:: Goal ::
Rewrite all of the material below with "The screenshot size is" in place of each occurrence of "The width and height of the screenshot is", keeping everything else unchanged and leaving out the pictures.

:: Material to process ::

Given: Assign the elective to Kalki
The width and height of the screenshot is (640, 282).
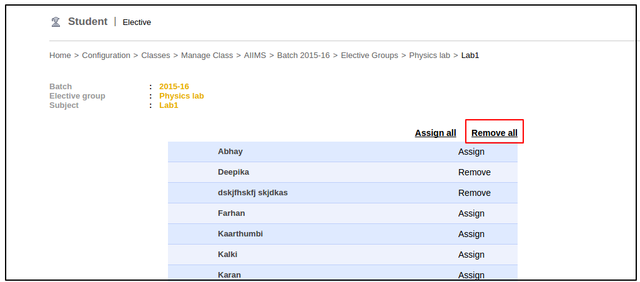Looking at the screenshot, I should coord(471,255).
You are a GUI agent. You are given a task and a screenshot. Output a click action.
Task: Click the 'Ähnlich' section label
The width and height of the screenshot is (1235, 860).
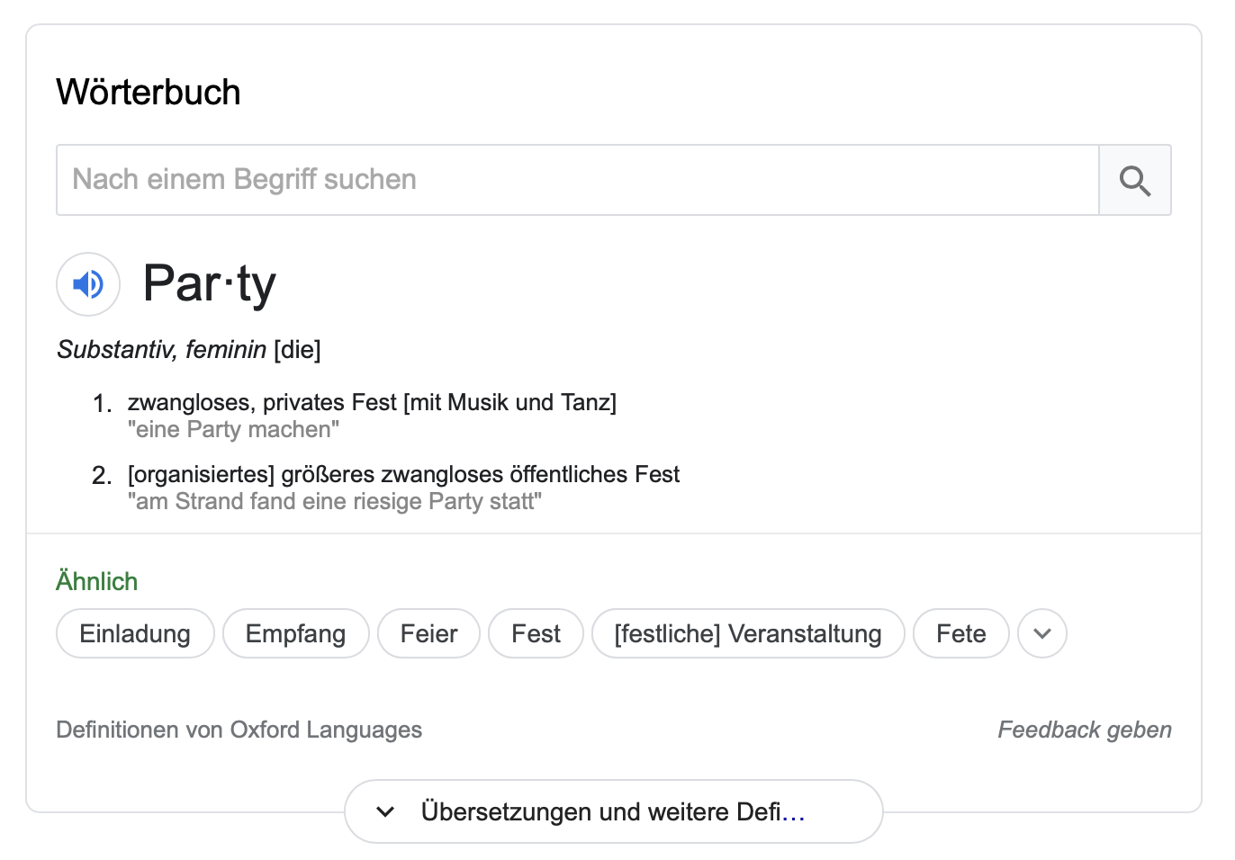click(x=97, y=580)
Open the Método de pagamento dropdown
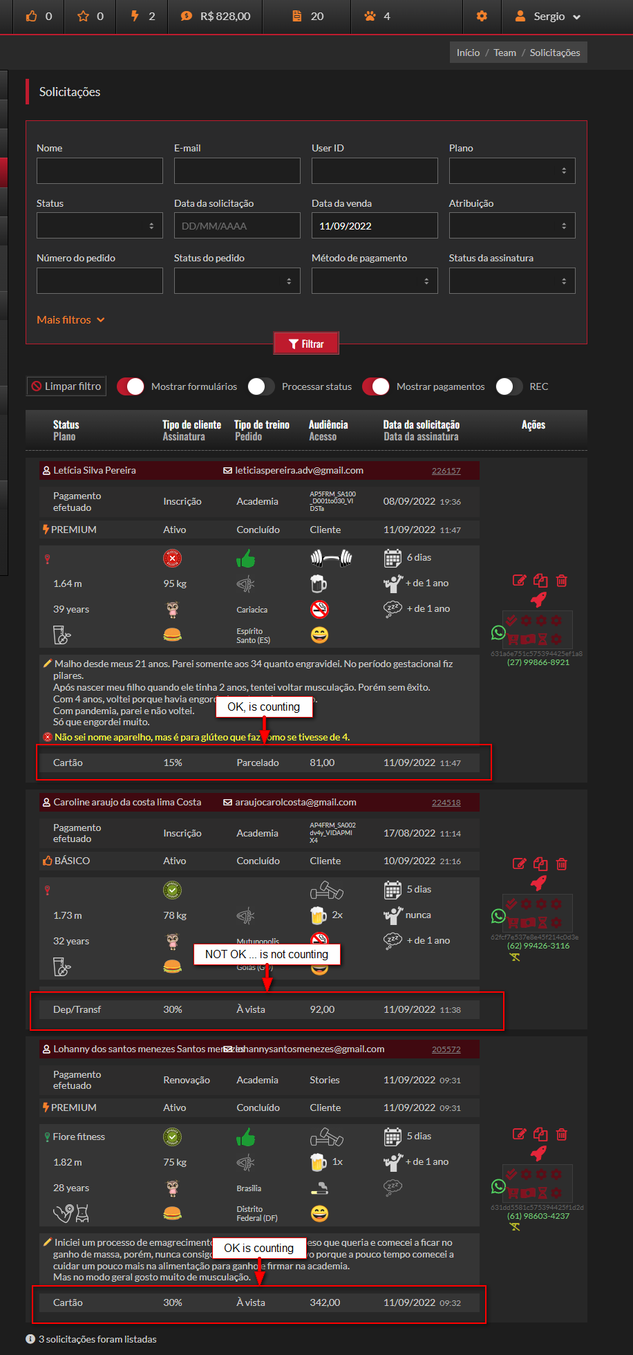633x1355 pixels. coord(375,281)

:: Complete output ::
Given: Assign the elective to Kalki
The screenshot size is (640, 282).
Looking at the screenshot, I should coord(471,255).
You are a GUI agent. You are given a task and a screenshot. Output a click action.
Task: Click the 'Ähnlich' section label
The screenshot size is (1235, 860).
click(x=97, y=580)
Open the Método de pagamento dropdown
633x1355 pixels. coord(375,281)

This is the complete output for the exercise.